╭──

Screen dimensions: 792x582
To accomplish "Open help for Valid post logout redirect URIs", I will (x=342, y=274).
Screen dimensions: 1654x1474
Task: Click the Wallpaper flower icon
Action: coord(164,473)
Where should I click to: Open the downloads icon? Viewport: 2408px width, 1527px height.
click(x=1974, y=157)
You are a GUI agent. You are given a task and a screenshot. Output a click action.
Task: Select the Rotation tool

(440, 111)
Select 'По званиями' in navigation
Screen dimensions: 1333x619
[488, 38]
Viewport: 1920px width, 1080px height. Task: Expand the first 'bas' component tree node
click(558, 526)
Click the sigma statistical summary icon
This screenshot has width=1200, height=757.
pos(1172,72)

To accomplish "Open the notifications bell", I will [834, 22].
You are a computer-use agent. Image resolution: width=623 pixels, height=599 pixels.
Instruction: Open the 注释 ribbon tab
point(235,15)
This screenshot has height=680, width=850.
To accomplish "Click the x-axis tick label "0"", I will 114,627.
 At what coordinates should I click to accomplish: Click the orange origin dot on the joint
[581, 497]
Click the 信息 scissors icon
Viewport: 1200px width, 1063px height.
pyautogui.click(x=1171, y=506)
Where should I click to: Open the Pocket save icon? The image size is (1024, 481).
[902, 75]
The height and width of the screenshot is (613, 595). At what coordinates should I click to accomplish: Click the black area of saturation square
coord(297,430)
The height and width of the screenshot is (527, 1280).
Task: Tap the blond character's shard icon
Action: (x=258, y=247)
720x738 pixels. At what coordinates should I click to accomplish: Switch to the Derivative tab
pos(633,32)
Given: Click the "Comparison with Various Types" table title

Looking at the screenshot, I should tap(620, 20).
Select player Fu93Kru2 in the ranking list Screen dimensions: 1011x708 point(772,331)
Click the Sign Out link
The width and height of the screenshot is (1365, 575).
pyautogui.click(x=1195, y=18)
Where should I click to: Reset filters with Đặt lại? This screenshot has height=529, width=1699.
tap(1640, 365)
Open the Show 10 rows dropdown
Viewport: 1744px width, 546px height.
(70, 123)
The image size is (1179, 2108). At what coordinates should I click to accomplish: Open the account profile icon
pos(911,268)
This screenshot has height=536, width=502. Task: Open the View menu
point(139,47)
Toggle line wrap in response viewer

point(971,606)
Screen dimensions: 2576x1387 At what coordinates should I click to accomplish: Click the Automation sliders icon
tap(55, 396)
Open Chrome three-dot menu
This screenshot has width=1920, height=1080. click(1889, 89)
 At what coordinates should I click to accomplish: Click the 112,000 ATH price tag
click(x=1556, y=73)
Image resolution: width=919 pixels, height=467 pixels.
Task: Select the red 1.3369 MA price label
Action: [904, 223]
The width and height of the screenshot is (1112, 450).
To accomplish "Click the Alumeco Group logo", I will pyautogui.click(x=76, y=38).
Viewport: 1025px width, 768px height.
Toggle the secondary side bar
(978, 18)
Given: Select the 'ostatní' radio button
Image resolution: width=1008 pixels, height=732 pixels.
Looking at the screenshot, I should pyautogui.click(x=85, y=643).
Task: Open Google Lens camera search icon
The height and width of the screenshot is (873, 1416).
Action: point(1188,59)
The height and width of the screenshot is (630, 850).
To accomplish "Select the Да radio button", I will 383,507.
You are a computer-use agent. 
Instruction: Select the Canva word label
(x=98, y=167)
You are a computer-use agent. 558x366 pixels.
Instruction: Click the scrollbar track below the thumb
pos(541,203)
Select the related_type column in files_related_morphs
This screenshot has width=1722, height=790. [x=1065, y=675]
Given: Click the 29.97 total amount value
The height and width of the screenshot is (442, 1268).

╰──

Copy every one of the records above, line for line, with no changes.

- CORRECT RESULT:
Screen dimensions: 792x582
To accomplish "Open help for Valid post logout redirect URIs", I will (x=342, y=274).
Screen dimensions: 1654x1474
Task: Click the Wallpaper flower icon
Action: coord(164,473)
Where should I click to: Open the downloads icon? Viewport: 2408px width, 1527px height.
click(x=1974, y=157)
You are a GUI agent. You are given a task and a screenshot. Output a click action.
Task: Select the Rotation tool

(440, 111)
Select 'По званиями' in navigation
Screen dimensions: 1333x619
[488, 38]
Viewport: 1920px width, 1080px height. Task: Expand the first 'bas' component tree node
click(558, 526)
Click the sigma statistical summary icon
This screenshot has width=1200, height=757.
pos(1172,72)

To accomplish "Open the notifications bell", I will [834, 22].
You are a computer-use agent. Image resolution: width=623 pixels, height=599 pixels.
Instruction: Open the 注释 ribbon tab
point(235,15)
This screenshot has height=680, width=850.
To accomplish "Click the x-axis tick label "0"", I will 114,627.
 At what coordinates should I click to accomplish: Click the orange origin dot on the joint
[581, 497]
Click the 信息 scissors icon
Viewport: 1200px width, 1063px height.
pyautogui.click(x=1171, y=506)
Where should I click to: Open the Pocket save icon? The image size is (1024, 481).
[902, 75]
The height and width of the screenshot is (613, 595). At what coordinates should I click to accomplish: Click the black area of saturation square
coord(297,430)
The height and width of the screenshot is (527, 1280).
Task: Tap the blond character's shard icon
Action: (x=258, y=247)
720x738 pixels. At what coordinates should I click to accomplish: Switch to the Derivative tab
pos(633,32)
Given: Click the "Comparison with Various Types" table title

Looking at the screenshot, I should tap(620, 20).
Select player Fu93Kru2 in the ranking list Screen dimensions: 1011x708 point(772,331)
Click the Sign Out link
The width and height of the screenshot is (1365, 575).
pyautogui.click(x=1195, y=18)
Where should I click to: Reset filters with Đặt lại? This screenshot has height=529, width=1699.
tap(1640, 365)
Open the Show 10 rows dropdown
Viewport: 1744px width, 546px height.
(70, 123)
The image size is (1179, 2108). At what coordinates should I click to accomplish: Open the account profile icon
pos(911,268)
This screenshot has height=536, width=502. Task: Open the View menu
point(139,47)
Toggle line wrap in response viewer

point(971,606)
Screen dimensions: 2576x1387 At what coordinates should I click to accomplish: Click the Automation sliders icon
tap(55, 396)
Open Chrome three-dot menu
This screenshot has width=1920, height=1080. click(1889, 89)
 At what coordinates should I click to accomplish: Click the 112,000 ATH price tag
click(x=1556, y=73)
Image resolution: width=919 pixels, height=467 pixels.
Task: Select the red 1.3369 MA price label
Action: [904, 223]
The width and height of the screenshot is (1112, 450).
To accomplish "Click the Alumeco Group logo", I will pyautogui.click(x=76, y=38).
Viewport: 1025px width, 768px height.
Toggle the secondary side bar
(978, 18)
Given: Select the 'ostatní' radio button
Image resolution: width=1008 pixels, height=732 pixels.
Looking at the screenshot, I should pyautogui.click(x=85, y=643).
Task: Open Google Lens camera search icon
The height and width of the screenshot is (873, 1416).
Action: point(1188,59)
The height and width of the screenshot is (630, 850).
To accomplish "Select the Да radio button", I will 383,507.
You are a computer-use agent. 
Instruction: Select the Canva word label
(x=98, y=167)
You are a computer-use agent. 558x366 pixels.
Instruction: Click the scrollbar track below the thumb
pos(541,203)
Select the related_type column in files_related_morphs
This screenshot has width=1722, height=790. [x=1065, y=675]
Given: Click the 29.97 total amount value
The height and width of the screenshot is (442, 1268).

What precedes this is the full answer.